- **Study questions**
• 1. In the text on public health prevention, how much higher is tobacco exposure in the most deprived quintile than in the least deprived?
• 2. Write the next part of the text on public health prevention, picking up after its final sentence.

- **Document segment**
--- START ---

One thing is clear; behavioural risk factors represent the largest opportunity to reduce the health burden across the population. Yet it can be argued that recent governments have failed to prioritise prevention and behavioural interventions. There are a number of high impact, traditional public health measures that are well discussed elsewhere, but in this post we focus on three key areas: 1) smoking, 2) diet, and 3) stress, purpose and relationships. 

Why these three? Modelling suggests that these three factors contribute most to years of lost healthy life expectancy. We estimate that 2-4 additional years of healthy life expectancy are lost through poor diet, 1-2 years due to smoking and 0.5-2.5 related to stress, purpose and relationships. 

Addressing these risk factors could also help to reduce health inequalities. The heaviest drinking, smoking and mental health issues are highly concentrated in the most vulnerable sections of society, with tobacco exposure being three times higher in the most deprived quintile compared to the least. The impact of this is stark. Between rich and poor, there is an 8 year gap in life expectancy, and an 18 year gap in years lived in good health.

So what do we think the government should do to tackle these issues?

We should focus on ideas that will have the largest impact for the smallest effort, considering not only cost (behavioural interventions are often highly cost effective, costing well below the average £13,000 each quality-adjusted life year (QALY) is estimated to cost the NHS) but also political capital. The idea is to change environments in which we live in order to offer easy, healthier choices. Here are just a few of our ideas:

1. Tackle smoking

There is a massive and well-documented negative impact of smoking, and smoking is increasingly concentrated amongst those in lower income groups, and those with mental health problems, so reducing it will also substantially reduce health inequalities. Some of the most effective ideas are around harm reduction, for example encouraging smokers to switch to e-cigarettes which are estimated to be 95% safer than smoking tobacco. 

This means that if all smokers switched it could save over 2 million disability-adjusted life years (DALYs) per year. Clinicians playing a greater role in recommending e-cigarettes as a safer alternative could help smokers to switch. Other key ideas are around expanding (or at the least maintaining) smoking cessation interventions – the ‘no brainer’ of the public health world – and potentially even committing to banning conventional cigarettes altogether by 2030.

--- END ---

- **Information given**

--- START ---

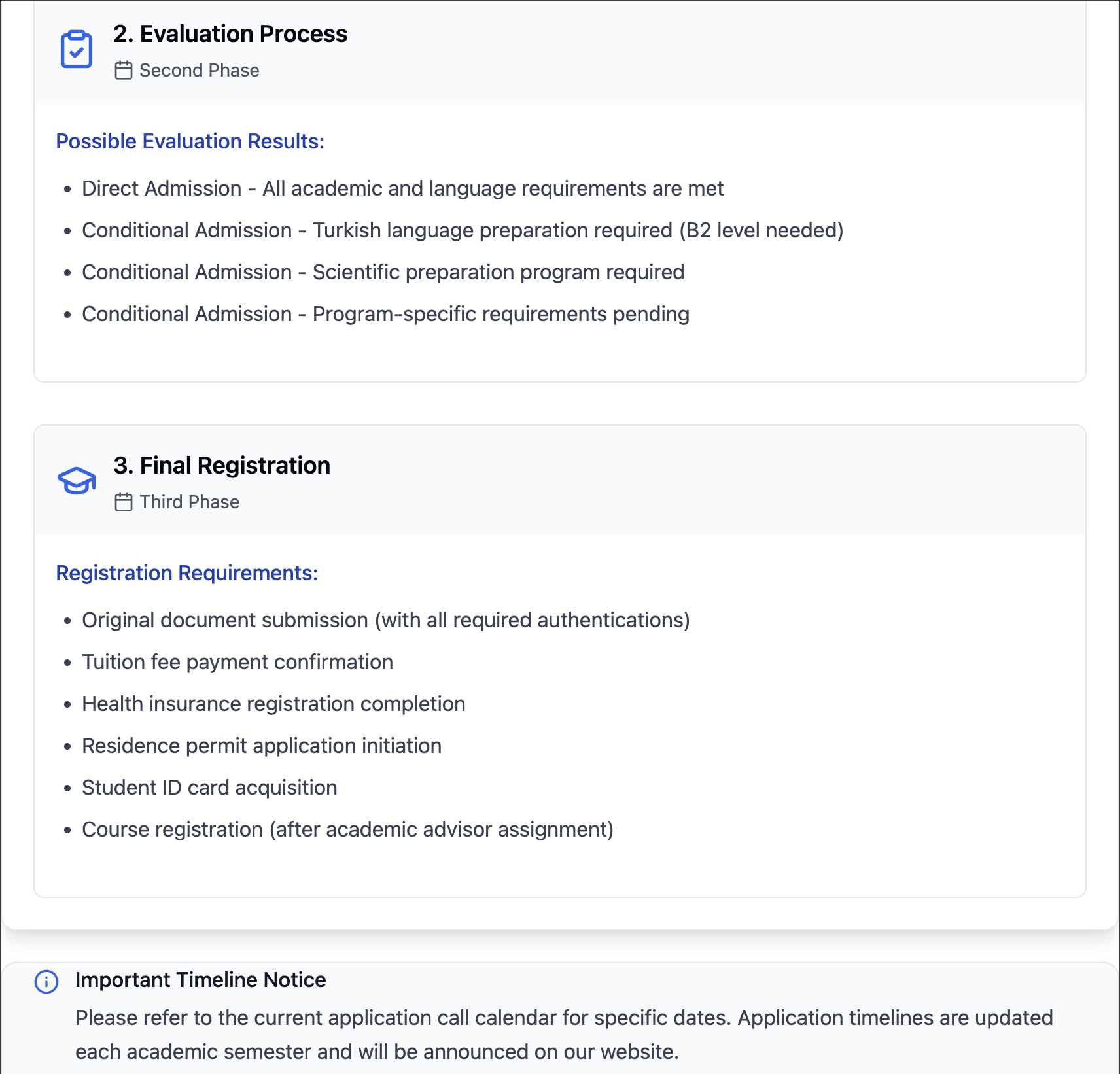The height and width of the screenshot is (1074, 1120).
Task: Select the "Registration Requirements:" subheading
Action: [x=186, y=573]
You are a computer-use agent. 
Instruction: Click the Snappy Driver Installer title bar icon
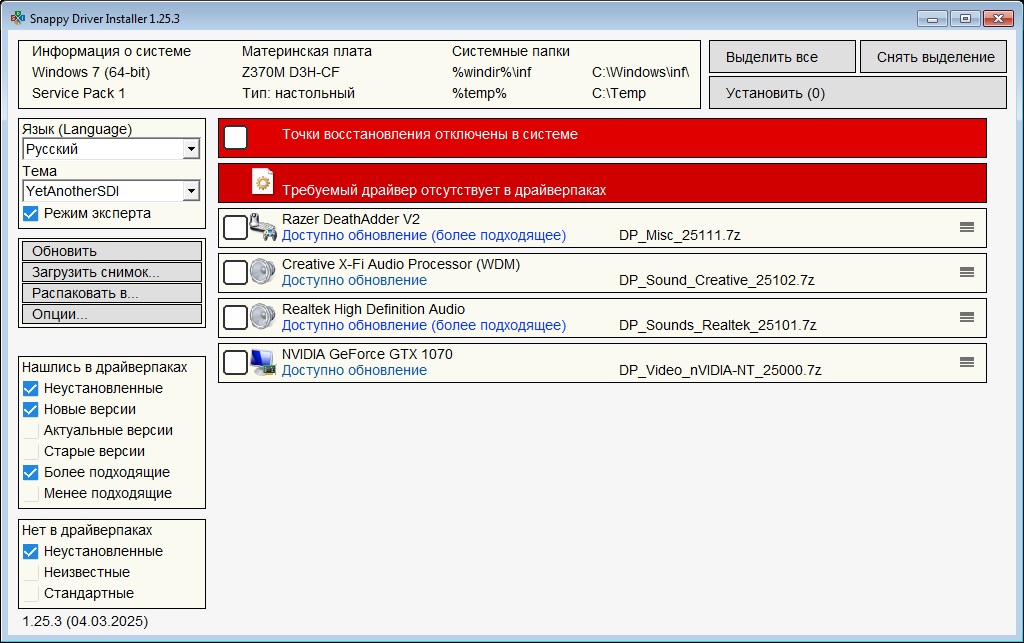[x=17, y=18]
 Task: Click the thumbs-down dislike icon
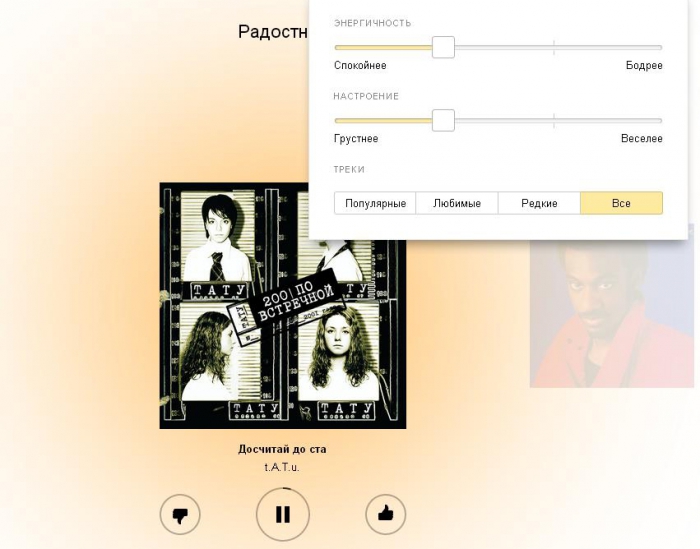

--- END ---

- **Answers in order**
• 1. Three times higher.

• 2.
2. Improve diet

Willpower alone is an ineffective way of achieving mass change in diet; evolution has led to us finding sweet and fatty foods hard to resist (that raw carrot stands no chance against the slice of cake). At the same time, markets have evolved to give us exactly what our revealed behaviour says we want. Against this background, by far our best strategy is to reshape our food environment. 

For example, the government should use pricing to change producer behaviour, following the UK’s added-sugar levy which has resulted in sugar levels falling by 28% with no loss in sales, primarily through reformulation of existing products. Restricting the marketing of unhealthy foods through the introduction of a 9pm junk food watershed could also improve diet, and has been estimated to result in a net present value of over £2 billion

3. Reduce stress and create a stronger sense of purpose & relationships

Chronic stress (such as at work); lack of purposeful activity (such as unemployment); and social isolation, have substantial health impacts. Social isolation, for example, has been estimated to have around the same impact on health as smoking 15 cigarettes a day (around a decade of HLE lost). Despite this, there has been far less attention applied to addressing these factors. 

Some promising ideas are to expand and support social prescribing: rather than prescribe a pill for a patient who is overweight or unhappy, why not instead prescribe a physical or social activity. Another idea would be to support people to stay in the labour market for longer, given work is a major source of meaning, challenge and social support for many people. This could be through moving defaults away from automatic retirement at a given age; financial incentives for delaying retirement; late-career retraining; and Japanese-style later life work cooperatives.